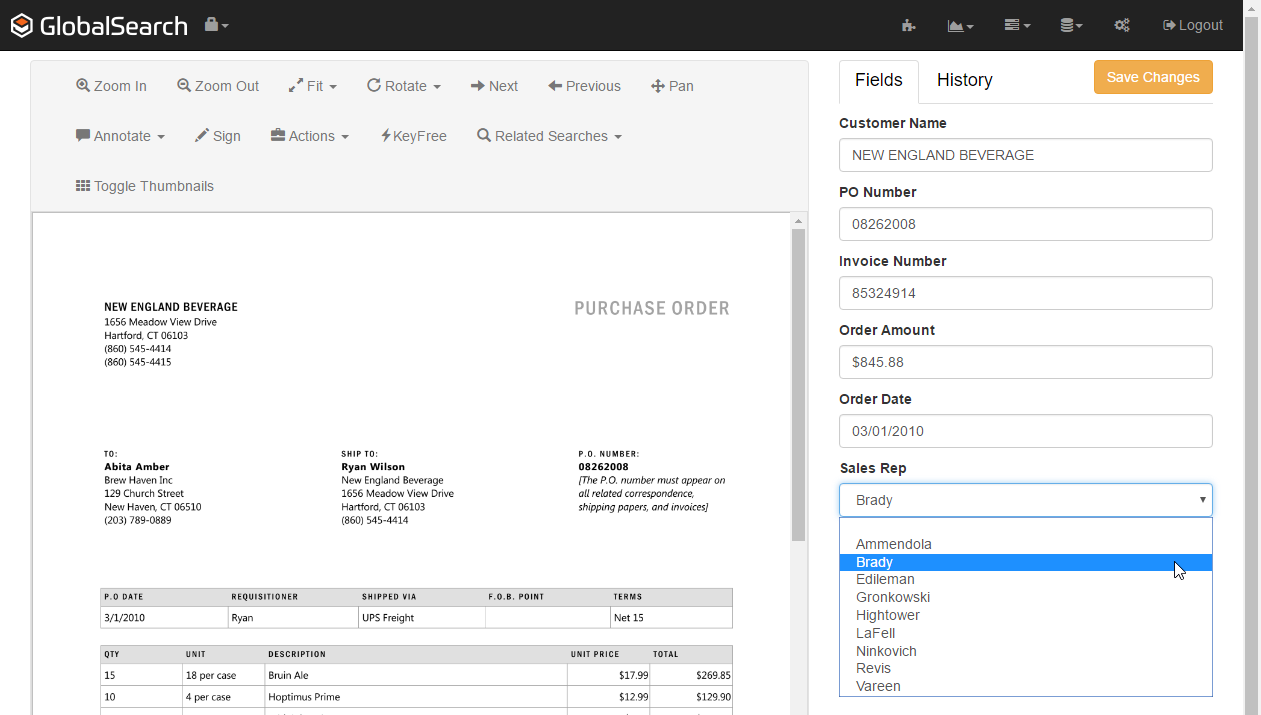Toggle Thumbnails panel visibility
The width and height of the screenshot is (1261, 715).
tap(145, 186)
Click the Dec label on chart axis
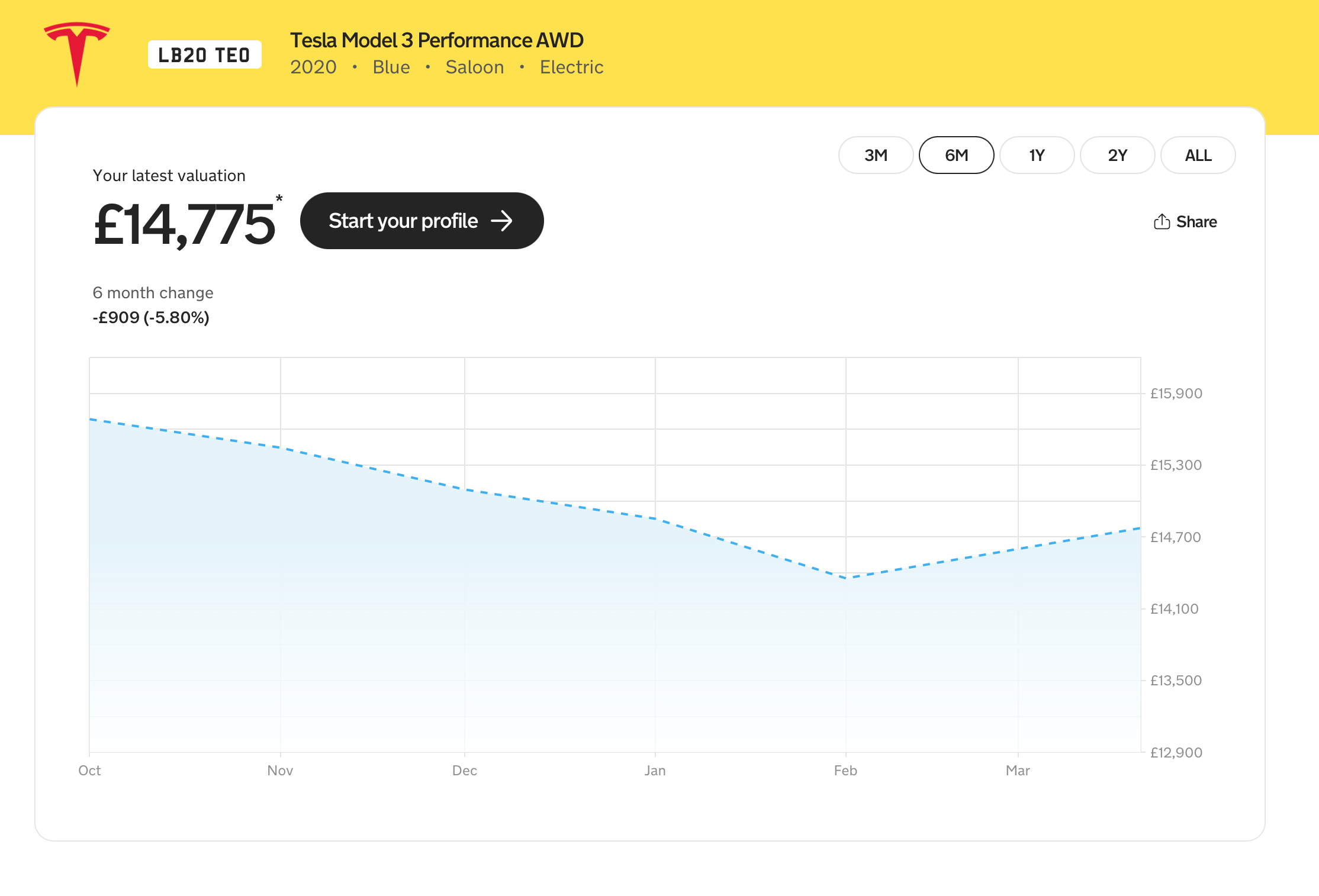Screen dimensions: 1319x896 click(465, 771)
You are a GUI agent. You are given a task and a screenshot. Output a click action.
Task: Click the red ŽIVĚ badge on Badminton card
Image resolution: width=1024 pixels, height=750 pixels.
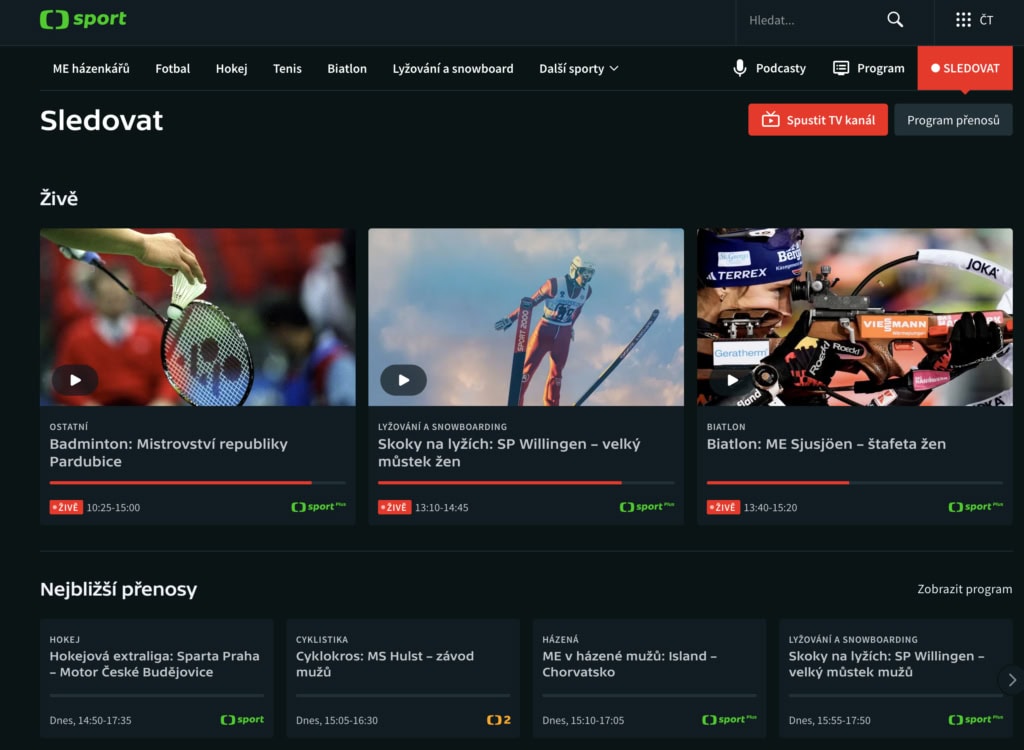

- [Exercise directions]: Could you reproduce exactly, and only, the lines from the one containing "Click the Dec label on chart axis" through the end of the records above, both included, while leaving out the pictures?

- [Exercise result]:
Click the Dec label on chart axis
Screen dimensions: 1319x896 click(465, 771)
You are a GUI agent. You are given a task and a screenshot. Output a click action.
Task: Click the red ŽIVĚ badge on Badminton card
Image resolution: width=1024 pixels, height=750 pixels.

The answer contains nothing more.